**Dataset excerpts**
━━━━━━━━━━━━━━━━

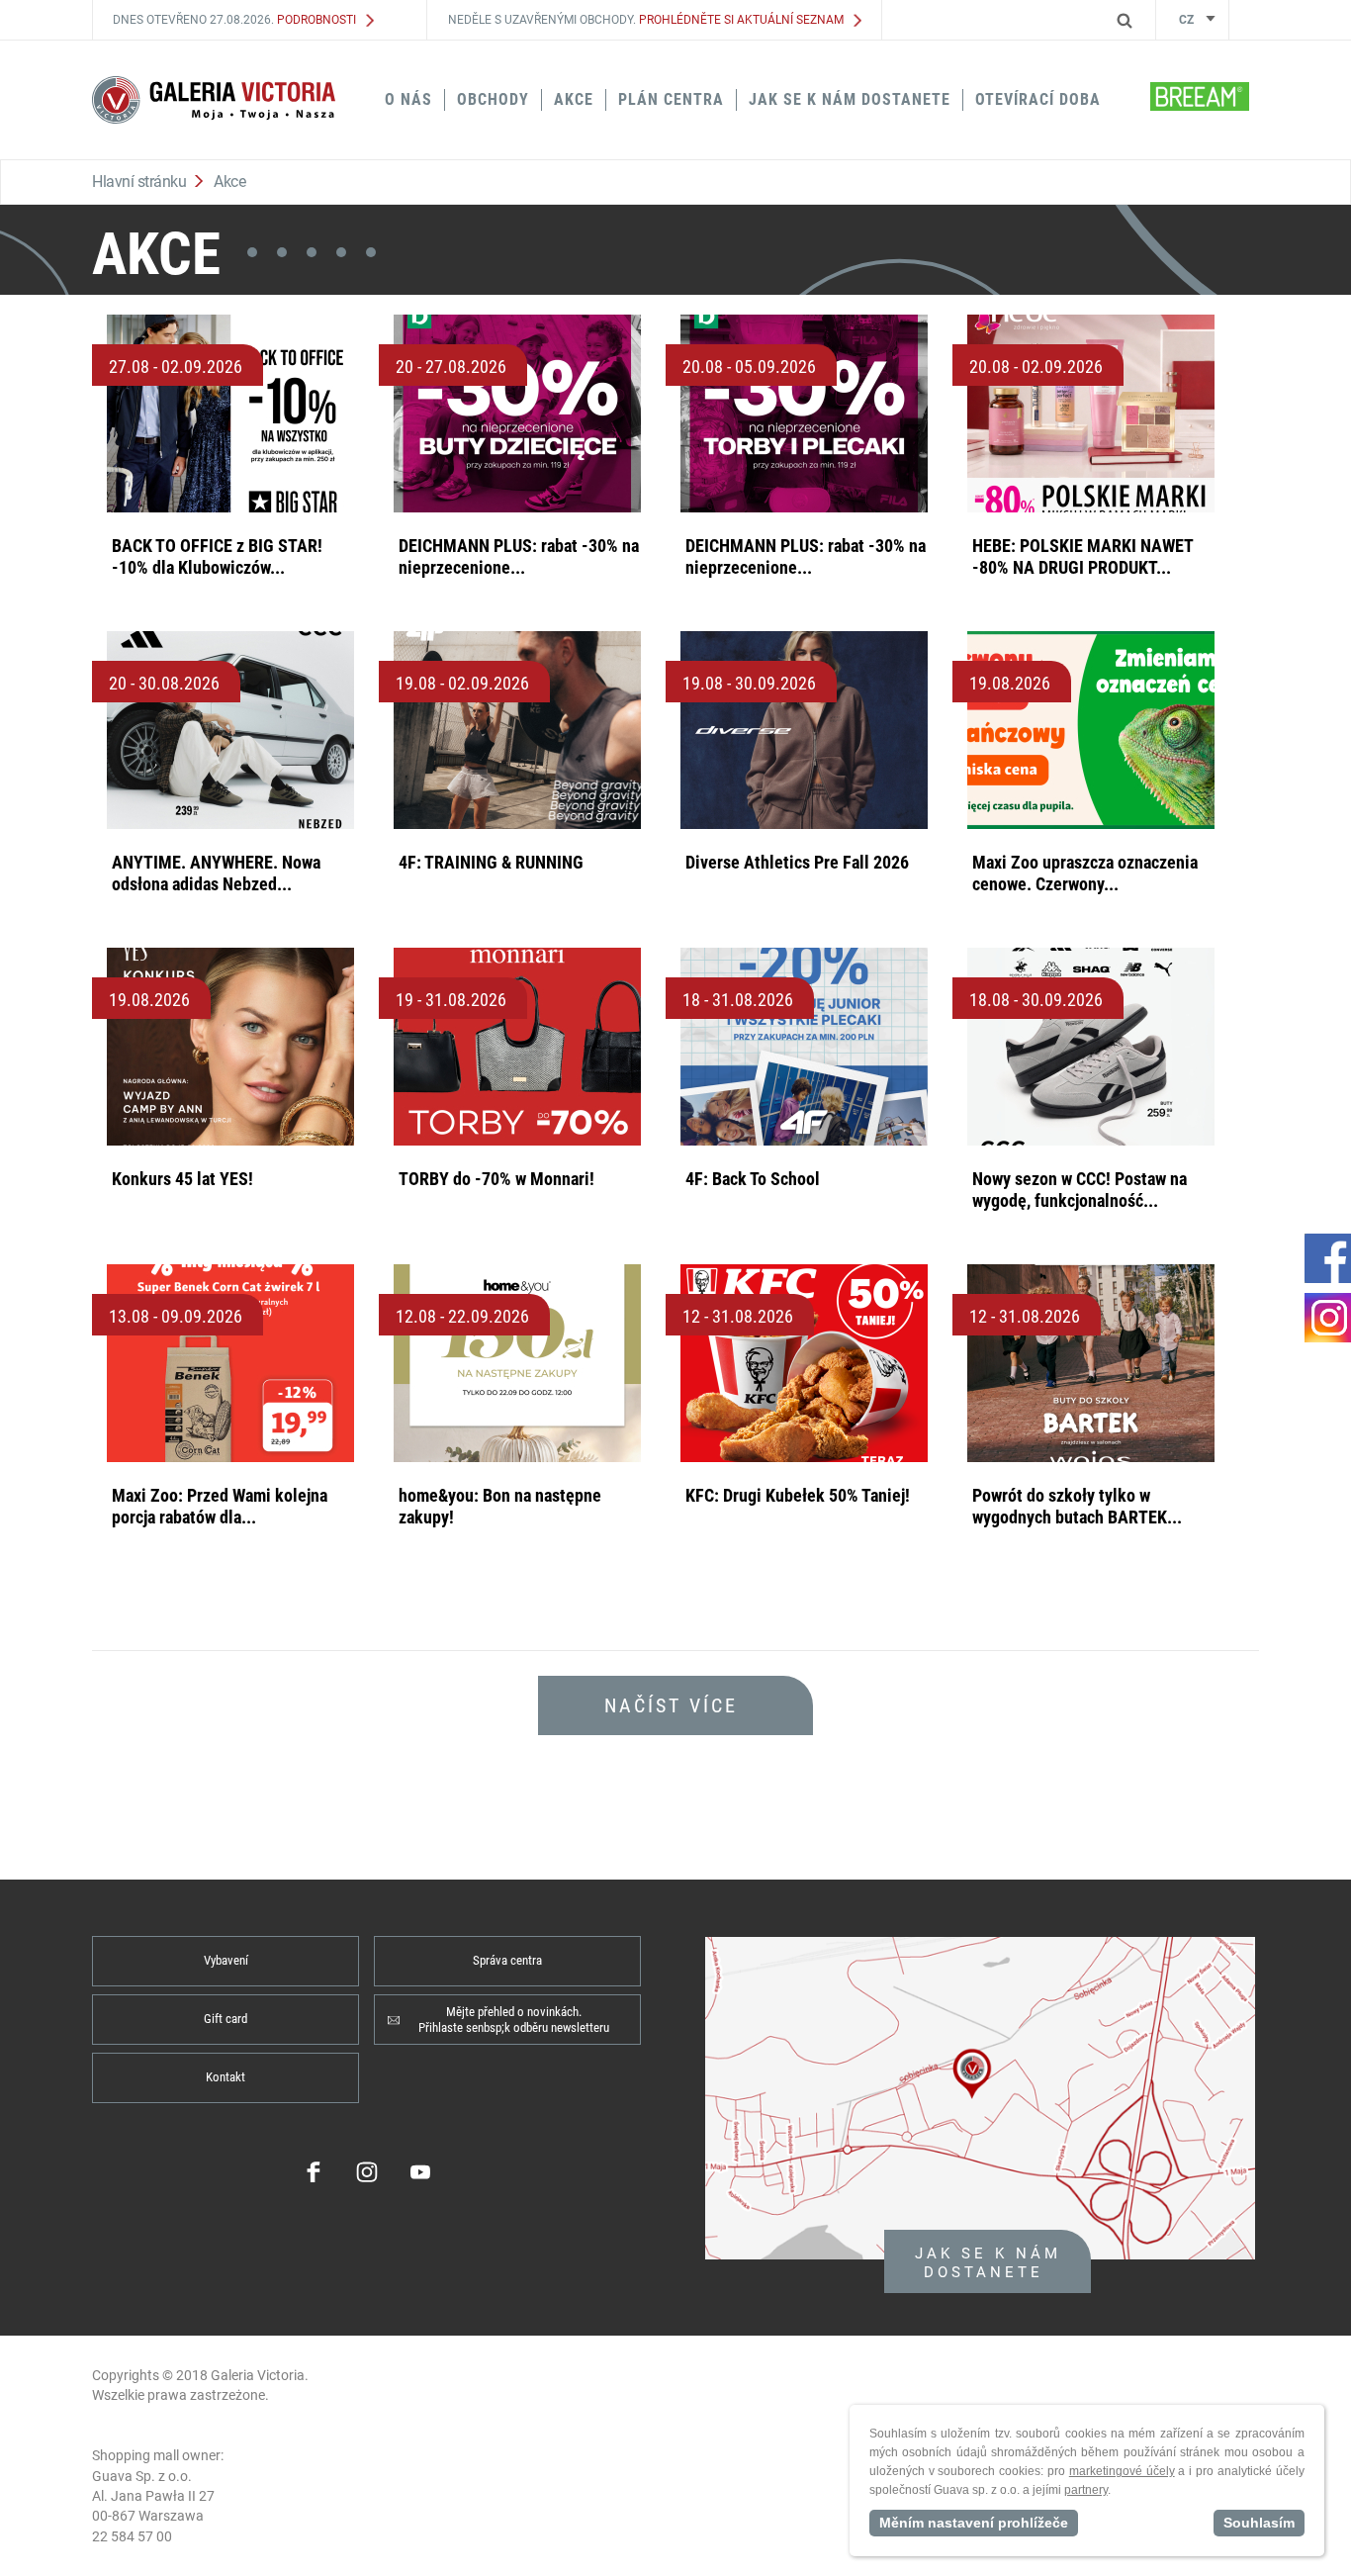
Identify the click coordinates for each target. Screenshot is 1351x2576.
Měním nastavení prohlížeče (973, 2522)
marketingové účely (1122, 2471)
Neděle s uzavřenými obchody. (646, 20)
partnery (1086, 2490)
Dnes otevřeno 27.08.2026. (234, 20)
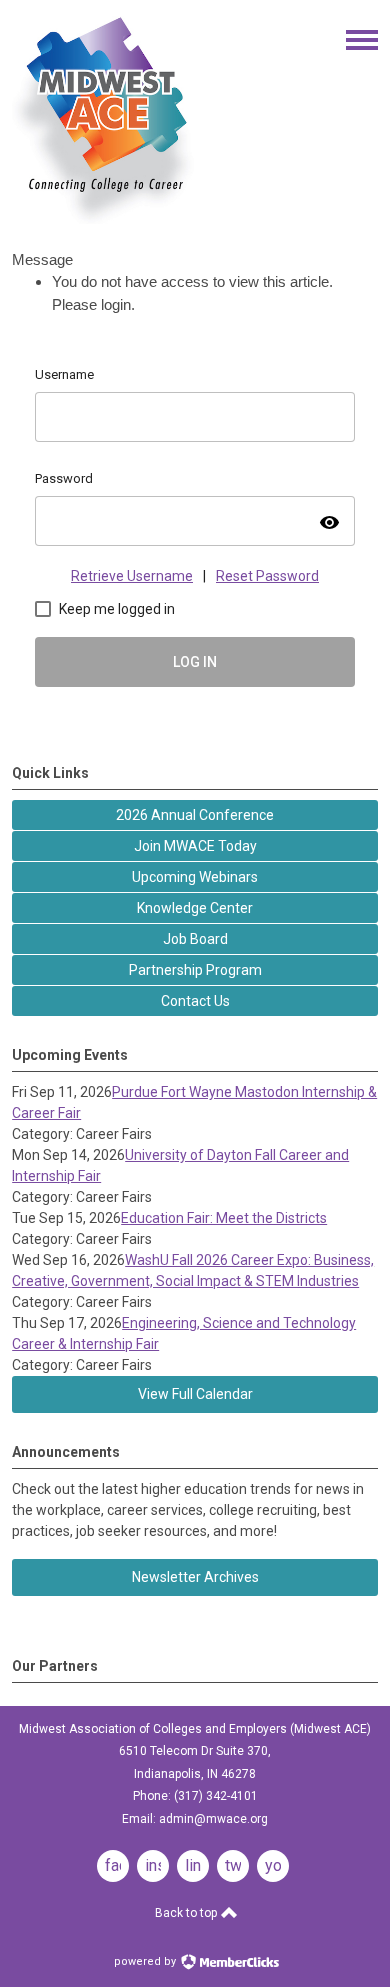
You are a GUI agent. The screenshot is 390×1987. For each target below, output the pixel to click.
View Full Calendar (195, 1394)
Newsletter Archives (195, 1577)
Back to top (187, 1913)
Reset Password (267, 576)
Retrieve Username (132, 576)
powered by (146, 1961)
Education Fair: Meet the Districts (224, 1218)
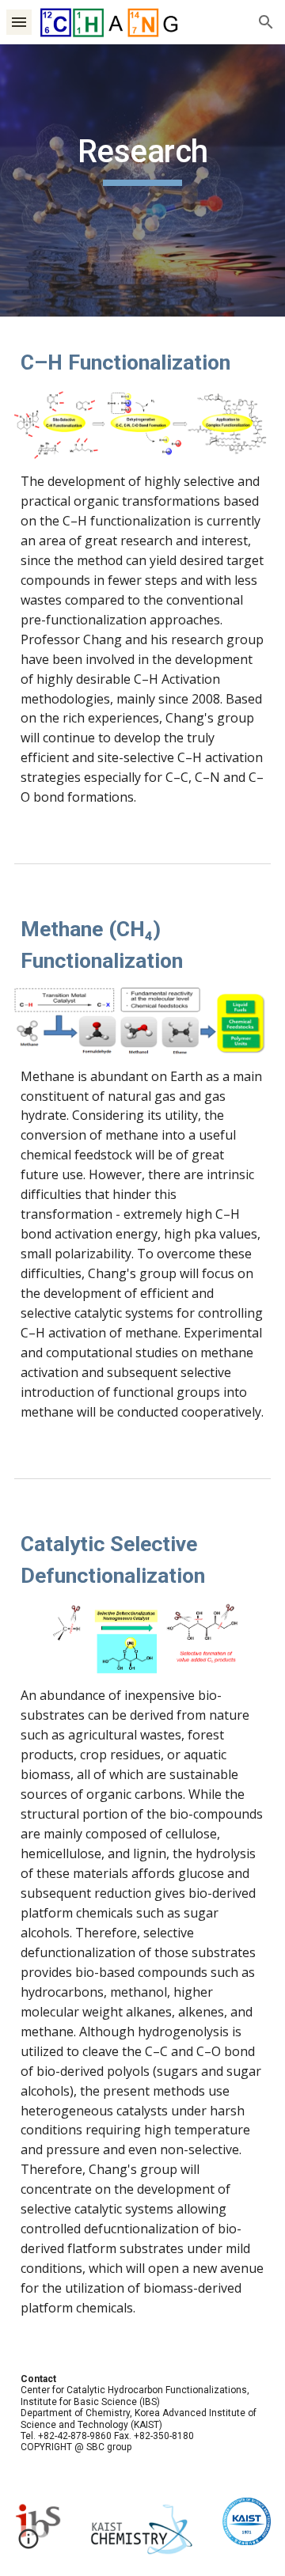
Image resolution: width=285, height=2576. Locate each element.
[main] (142, 180)
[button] (19, 22)
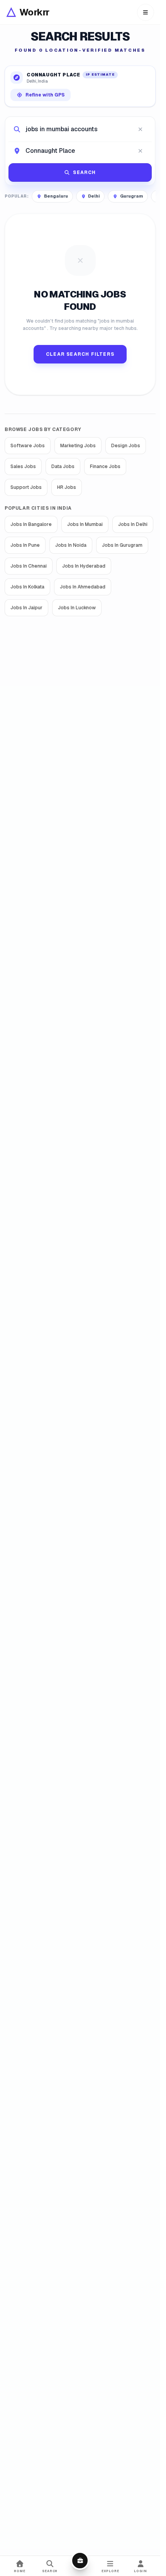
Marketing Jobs (78, 446)
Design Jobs (125, 446)
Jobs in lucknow (77, 608)
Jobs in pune (25, 545)
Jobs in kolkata (27, 587)
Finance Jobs (105, 466)
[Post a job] (80, 2560)
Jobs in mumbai (85, 524)
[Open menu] (145, 12)
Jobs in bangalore (31, 524)
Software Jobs (27, 446)
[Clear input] (140, 129)
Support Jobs (26, 487)
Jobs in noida (70, 545)
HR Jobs (66, 487)
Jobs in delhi (132, 524)
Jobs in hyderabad (83, 566)
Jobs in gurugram (122, 545)
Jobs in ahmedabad (82, 587)
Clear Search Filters (80, 354)
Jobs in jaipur (26, 608)
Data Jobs (63, 466)
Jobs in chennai (28, 566)
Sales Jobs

━━━━━━━━━━━━━━━━

**About this exercise**
Look above for the line that holds "Jobs in ahmedabad (82, 587)", then copy it and each line after it exactly, through the last line of the data.

**Solution to the problem**
Jobs in ahmedabad (82, 587)
Clear Search Filters (80, 354)
Jobs in jaipur (26, 608)
Data Jobs (63, 466)
Jobs in chennai (28, 566)
Sales Jobs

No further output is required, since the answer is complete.